I guess I don't see how this helps the client much, because you can get
interop failures even when there is a conneg string for each recipient.

It helps the client because it can now distinguish between temporary and
permanent conneg failures.

granted it's necessary for the client to be able to do that, but my point
is that having the server report conneg faliures in the RCPT status code
doesn't relieve the client of the necessity to detect other conditions
resulting from valid conneg strings that can cause delivery failure.
it's not as if the client can rely only on the response code to determine
how to handle the message.

Sure, but it is only useful to treat such failures as permanent.

So it seems that the proposal could be usefully simplified  by removing 
the
OPTIONAL vs REQUIRED flag from the CONNEG parameter, and having the server
report back the CONNEG status (yes, no, or tempfail) as part of the
response rather than in the reply/status codes.

That would also work, but I don't think it is a useful simplification 
because
it creates even more instances where the command succeeded but the client
needed for it to fail. The server side of this is trivial either way.

what it accomplishes is to clearly separate different potential sources of
failure into different indications.  a RCPT status codes indicating failure
would mean that the server has a problem with sending the message to the
recipient, as distinct from failures caused by the client's inability
or unwillingness to deliver the message to the recipient based on the
server's conneg report for that recipient.

I remain unconvinced that this is a useful distinction. What REQUIRED says is
"I absolutely require CONNEG info and as such a failure to have it is the same
to me as any other sort of failure and should be responded to accordingly".

right now we have the situation where the server is essentially being asked
to report an error (and an error code) which is really happening on the 
client.
the server doesn't know the reason that the client doesn't want to deliver
the message to the recipient, and it shouldn't be expected to report the
error (or the enhanced status code) in the absence of such knowledge.

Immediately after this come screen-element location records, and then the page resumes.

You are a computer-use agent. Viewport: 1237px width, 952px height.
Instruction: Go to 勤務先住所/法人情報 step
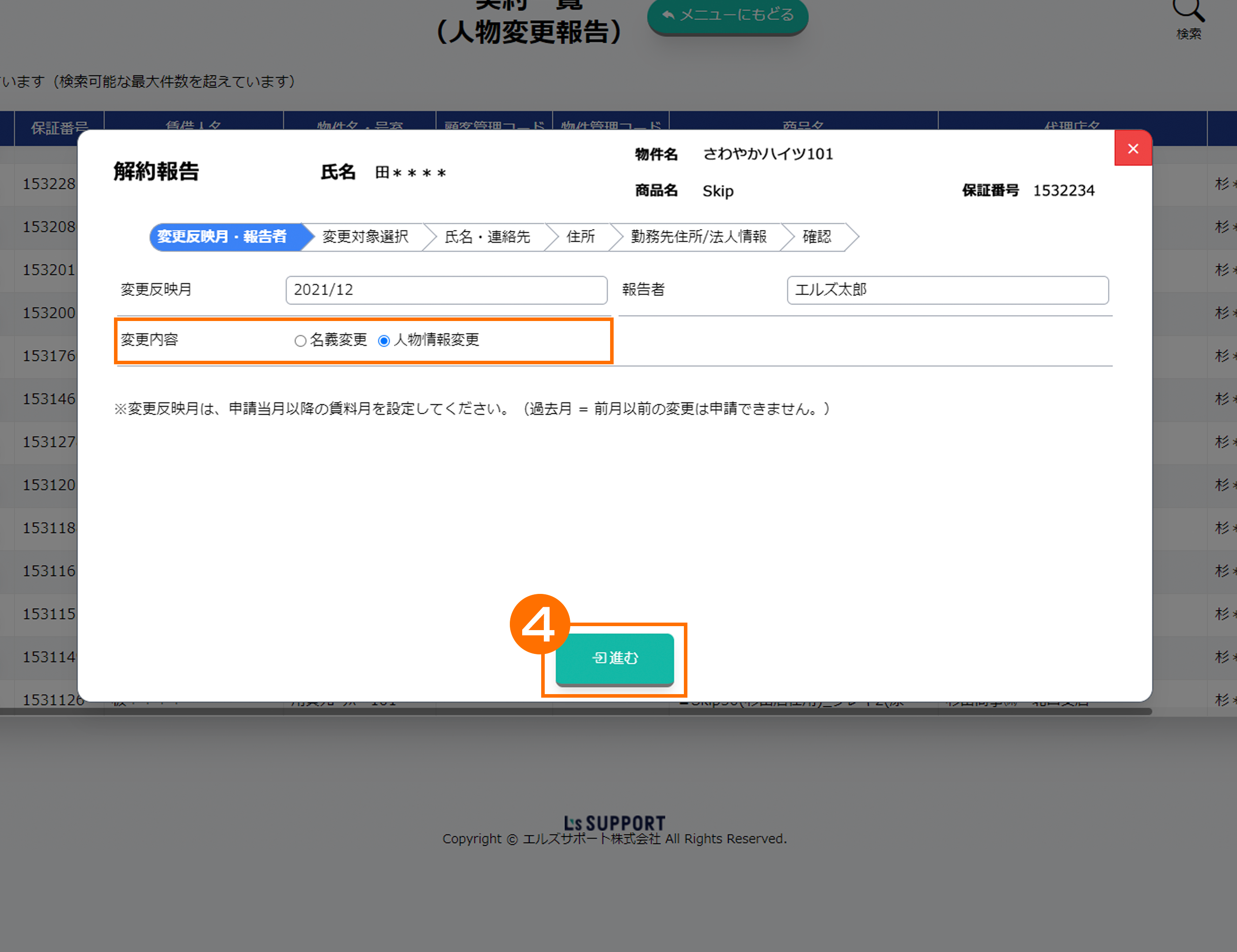(698, 237)
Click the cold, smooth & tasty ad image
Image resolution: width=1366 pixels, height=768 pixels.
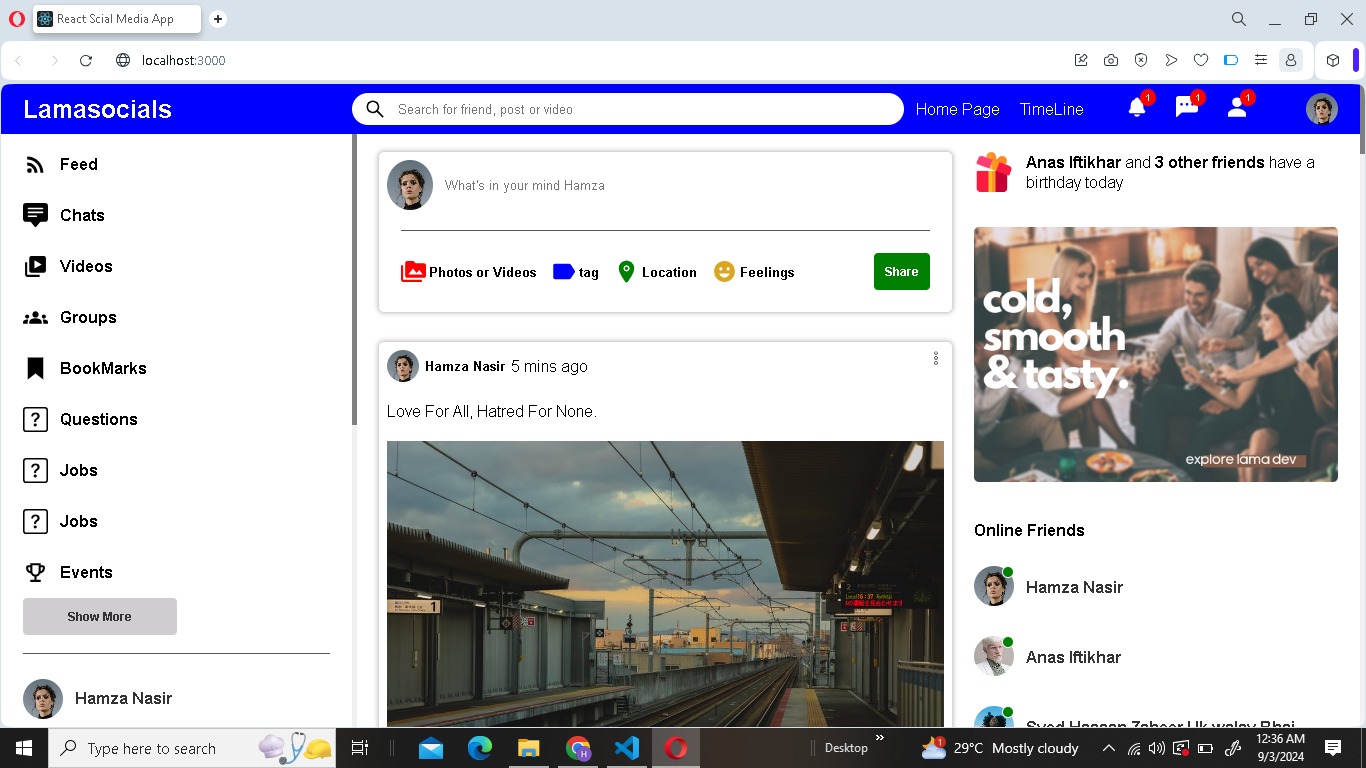point(1155,354)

I guess this is a valid assessment, but somehow it doesn't offend me
the way it offends you.

that, and once we've established that it's okay to use RCPT to request
information about the recipient's UA capabliities and preferences,
it's hard to imagine that there won't be a demand to use RCPT to request
other information about the recipient's UA or preferences, such as
whether the recipient will honor MDN requests, what languages the
recipient can read, whether the recipient wants to opt-out of spam,
whether the recipient supports vendor-proprietary extension FOO, etc.
(I didn't say that I liked all of these ideas, just that these are
obvious uses of a facility that lets you query UA capabilities.
OTOH I do like some of them.)

Language preferences are, I believe, already defined as something you can get
out of feature algebra.


and if we go down that path we might really regret having allowed CONNEG
to alter the RCPT reply code.

Why? If the client doesn't want CONNEG to alter the status all it has to do is
use OPTIONAL rather than REQUIRED. Again, REQUIRED implies that the client is
willing to treat different sorts of failures in the same way.

Again, I think a means of distinguishing conneg material in the response is a
good idea and I'm not opposed to eliminating REQUIRED. But really don't believe
REQUIRED causes the problems you think it does.